Wednesday, February 20, 2013
Lillian Ross' Guidelines
By Cinterra Lucas
"Letter from Lillian Ross” was an insightful piece of writing that allowed me to learn a lot about her and myself as a journalist. Throughout this piece, Lillian described some of her do’s and don’ts as well as her preferences. In the first paragraph, she mentioned the phrase “fly on the wall” was used to describe the actions of a journalist. However, the phrase “fly on the wall” is a cliché and the phrase does not really describe the actions of journalists. I agree with Lillian, anyone who uses this term is “misguided” because a journalist is not a fly on a wall, a journalist is always present and everything that a journalist writes down is based on what they were told and not because they were being “a fly on the wall.”
Lillian went on further to explain her style of writing, which gave me some insight and assistance for my writing in the future. When Lillian writes her stories she follows a set of guidelines, which is what I found interesting because when I write I create an outline to help me maintain focus in what I am writing. Lillian uses guidelines as a set of rules for herself to follow when writing about others. When writing, Lillian wants to be simple and straightforward, which is something I can understand; no one wants to lose the reader’s attention.
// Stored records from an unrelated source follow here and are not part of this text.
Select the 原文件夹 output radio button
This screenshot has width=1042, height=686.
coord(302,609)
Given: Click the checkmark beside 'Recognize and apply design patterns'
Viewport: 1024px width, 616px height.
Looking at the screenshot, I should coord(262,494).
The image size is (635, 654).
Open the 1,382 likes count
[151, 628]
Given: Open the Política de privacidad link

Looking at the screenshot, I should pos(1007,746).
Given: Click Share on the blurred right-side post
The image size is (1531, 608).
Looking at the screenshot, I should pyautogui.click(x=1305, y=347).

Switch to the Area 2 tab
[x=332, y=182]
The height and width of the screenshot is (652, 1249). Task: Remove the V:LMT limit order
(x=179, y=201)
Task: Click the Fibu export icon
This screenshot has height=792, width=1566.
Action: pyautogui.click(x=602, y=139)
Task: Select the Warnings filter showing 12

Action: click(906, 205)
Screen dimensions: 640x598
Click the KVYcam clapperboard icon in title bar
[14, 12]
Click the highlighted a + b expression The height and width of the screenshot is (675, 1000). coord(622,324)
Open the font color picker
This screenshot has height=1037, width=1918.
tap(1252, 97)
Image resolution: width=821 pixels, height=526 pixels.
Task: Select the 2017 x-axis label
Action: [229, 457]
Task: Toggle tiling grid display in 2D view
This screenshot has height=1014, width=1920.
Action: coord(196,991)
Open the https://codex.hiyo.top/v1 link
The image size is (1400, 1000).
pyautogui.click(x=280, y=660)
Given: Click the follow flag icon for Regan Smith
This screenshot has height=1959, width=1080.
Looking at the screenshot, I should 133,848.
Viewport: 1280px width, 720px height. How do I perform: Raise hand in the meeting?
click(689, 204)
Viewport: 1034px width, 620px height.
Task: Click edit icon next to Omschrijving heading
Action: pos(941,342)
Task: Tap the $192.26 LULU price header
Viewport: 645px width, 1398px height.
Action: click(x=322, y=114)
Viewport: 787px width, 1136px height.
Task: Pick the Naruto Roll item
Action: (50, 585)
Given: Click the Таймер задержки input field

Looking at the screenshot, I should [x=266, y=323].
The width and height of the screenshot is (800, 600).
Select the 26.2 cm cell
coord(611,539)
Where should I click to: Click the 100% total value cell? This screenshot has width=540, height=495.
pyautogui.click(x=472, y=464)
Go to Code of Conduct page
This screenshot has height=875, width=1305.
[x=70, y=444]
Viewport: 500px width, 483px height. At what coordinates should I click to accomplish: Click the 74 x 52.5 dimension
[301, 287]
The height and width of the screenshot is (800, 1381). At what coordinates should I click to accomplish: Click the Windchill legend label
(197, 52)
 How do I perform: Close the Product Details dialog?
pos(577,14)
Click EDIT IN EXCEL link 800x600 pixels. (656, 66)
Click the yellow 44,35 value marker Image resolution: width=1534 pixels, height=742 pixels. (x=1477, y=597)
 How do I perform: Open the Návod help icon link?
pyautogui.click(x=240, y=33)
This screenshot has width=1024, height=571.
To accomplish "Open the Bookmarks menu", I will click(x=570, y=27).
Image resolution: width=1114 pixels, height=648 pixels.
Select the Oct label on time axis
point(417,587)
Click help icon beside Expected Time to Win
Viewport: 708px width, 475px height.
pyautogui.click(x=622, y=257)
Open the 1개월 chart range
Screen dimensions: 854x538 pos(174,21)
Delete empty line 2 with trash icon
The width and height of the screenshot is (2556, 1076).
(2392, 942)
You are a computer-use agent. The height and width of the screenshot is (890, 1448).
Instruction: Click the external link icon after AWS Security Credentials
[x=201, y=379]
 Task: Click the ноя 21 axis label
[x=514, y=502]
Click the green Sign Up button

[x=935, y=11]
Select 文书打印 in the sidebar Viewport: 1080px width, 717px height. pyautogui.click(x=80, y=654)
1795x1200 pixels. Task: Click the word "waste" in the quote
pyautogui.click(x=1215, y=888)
In order to prevent biased writing and a biased interview Lillian does not write about individuals she does not like, and that is something I would not do as well.
Lillian’s writing is based what occurs during her first encounter with a person; she believes just like anyone else that first impressions are what last longer and in some cases I can agree with her. When I meet someone, whether it be in general or for my writing, I will do my best to make sure I leave a good impression. Lillian also allowed me to understand that once a person admits you into their life to write about them you truly have to make it your responsibility to portray them through your writing in a good way. Sometimes individuals may pour their heart out to you in an interview and sometimes that is just because they are attached to you; it is up to you to make an ethical decision to decide whether you want to put what you encountered in your writing or not.
Many journalists have their own style of writing and based on what Lillian expressed it is best for you to define yourself as a journalist. This simply means try to find what best fits you as an individual and grow from that. I personally like to use a recorder when interviewing someone; however, it does have its advantages and disadvantages, as Lillian wrote. Lillian’s guidelines are beneficial to up and coming journalists like myself.